58. Biennale di Venezia - 08. und 09.10.2019

Die kunstinteressierten Schülerinnen und Schüler der Klassen 7B und 8B und die der WPF-Gruppe BE machten sich mit dem Bus auf nach Punta Sabbioni, um von dort aus mit dem Fährschiff Venedig zu erreichen. Vom Boot aus bot sich eine wunderschöne Kulisse. Die Ansicht der weltberühmten Stadt ließ die Herzen höherschlagen.

Nach einem Kulturspaziergang bewegte sich die Gruppe in Richtung "Arsenale" - ein großes verwinkeltes Gelände, das mit einer thematisch aufbereiteten Ausstellung zum Zentrum zeitgenössischer Kunst geworden ist.

"May you live in interesting times" - "Mögest du in interessanten Zeiten leben"

Der Titel der Kunstausstellung bezieht sich auf einen vermeintlich chinesischen Fluch, der "interessante Zeiten" als eine Periode der Unsicherheit, der Krise und des Aufruhrs meint.

Mit diesem Thema als Ausgangspunkt wird der Kunstbegriff der einzelnen Teilnehmerinnen und Teilnehmern mit den gezeigten Werken erweitert. Rauminstallationen, Plastiken/Skulpturen, Video/Film/Fotografien und malerische Werke geben gesellschaftlich relevanten Themen Ausdruck.

Hungrig und auch erschöpft trat die Gruppe die Reise ins Hotel nach Jesolo an. Nach einem reichhaltigen Abendmahl und einer ruhigen Abendgestaltung erholten sich die Jugendlichen. Nach dem Frühstück führte der Weg wieder nach Venedig, wo das erste Ziel die Rialtobrücke am Canale Grande war.

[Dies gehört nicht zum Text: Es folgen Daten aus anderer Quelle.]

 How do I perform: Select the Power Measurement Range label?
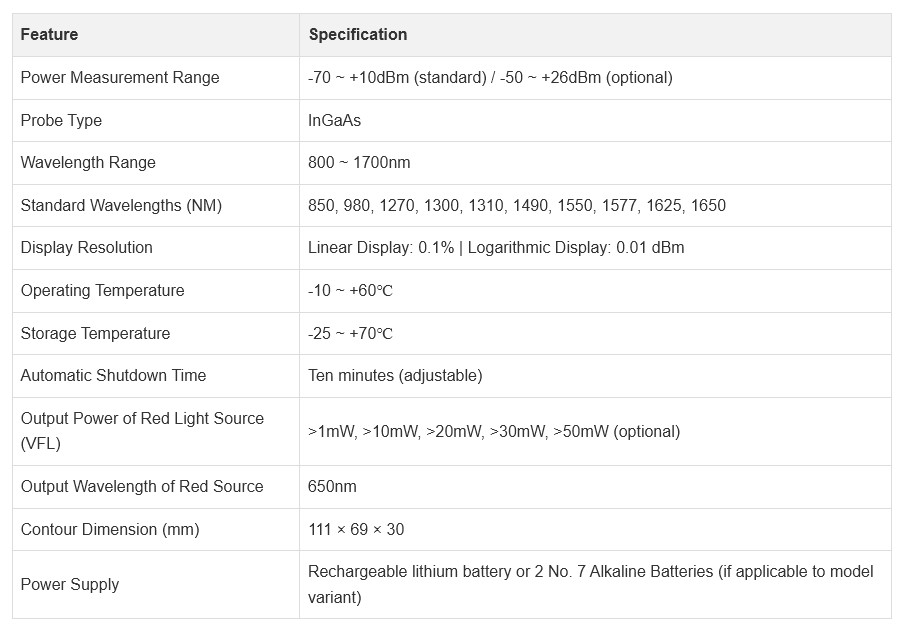pyautogui.click(x=120, y=78)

Danach ging es weiter durch die Stadt in Richtung "Giardini" (Gärten). Die "Giardini" bilden den zweiten großen Schauplatz der Kunstbiennale. Einzelne Pavillons unterschiedlicher Staaten waren mit interessanten Werken von namhaften Künstlerinnen und Künstlern bestückt. So gab es Attraktionen, wie einen bewegter Roboter, der rote Flüssigkeit aufwischt, ein zerschnittenes Motorrad, eine Mauer mit Stacheldrahtzaun, ein Flugzeug, dass verkehrt neu zusammengebaut wurde, viele Videoinstallationen, u.v.m. Beeindruckend war auch der österreichische Pavillon, der mit dem Leitspruch "Amo ergo sum" ("Ich liebe, also bin ich") auf der Außenfassade versehen war. Zentrales Werk bildete eine Rauminstallation, dabei waren " ... 312 gläserne Rosen, auf Metallstäben postiert und in Reih und Glied angeordnet; aus der Blüte wuchs jeweils eine spitze Messerklinge hervor." [1]

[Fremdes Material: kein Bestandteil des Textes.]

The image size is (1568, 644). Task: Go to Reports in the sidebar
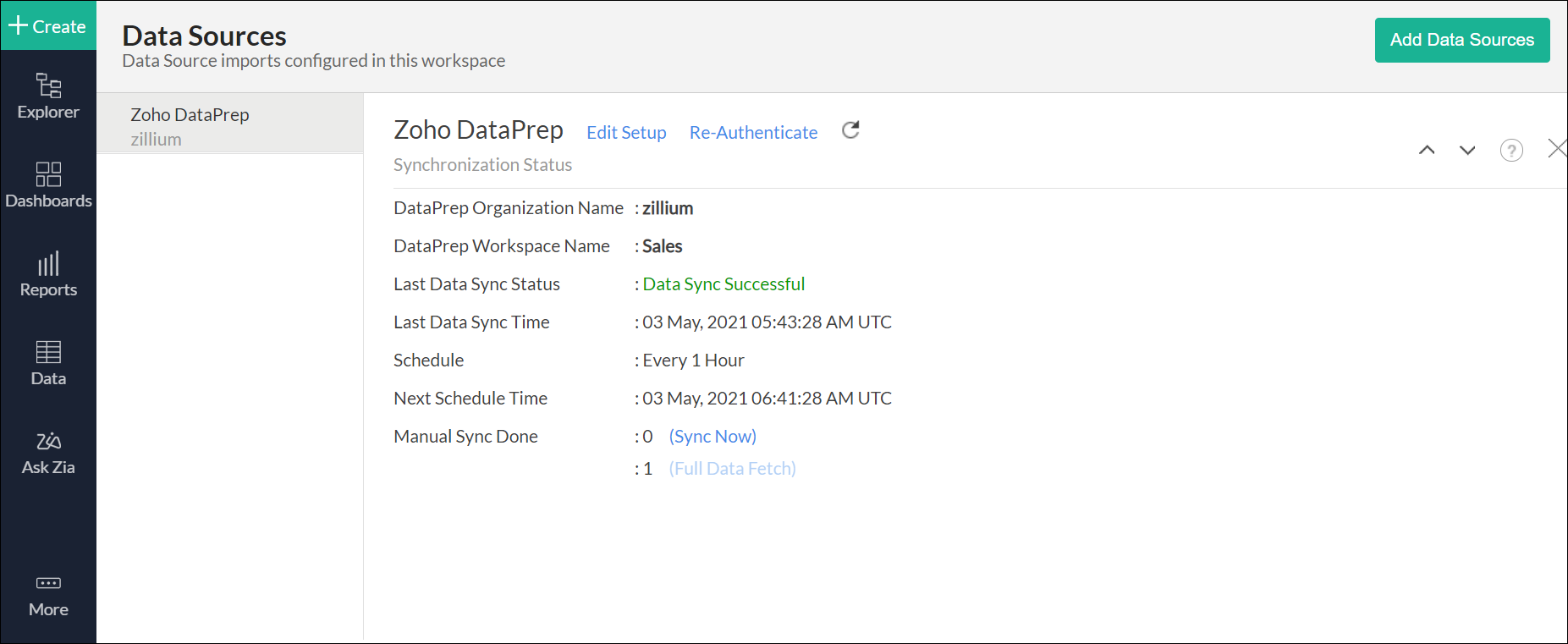pos(48,273)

[1]Aus dem Internet: https://kurier.at/kultur/renate-bertlmann-bei-der-biennale-im-garten-der-bewaffneten-blumen/400487038 (10.10.2019)

Bepackt mit vielen Bildern im Kopf, schönen Fotos und zahlreichen Sinneseindrücken (Meeresluft, Sonnenschein, das venezianische Flair, ...) chauffierte Thomas die Gruppe wieder gesund nachhause. Danke.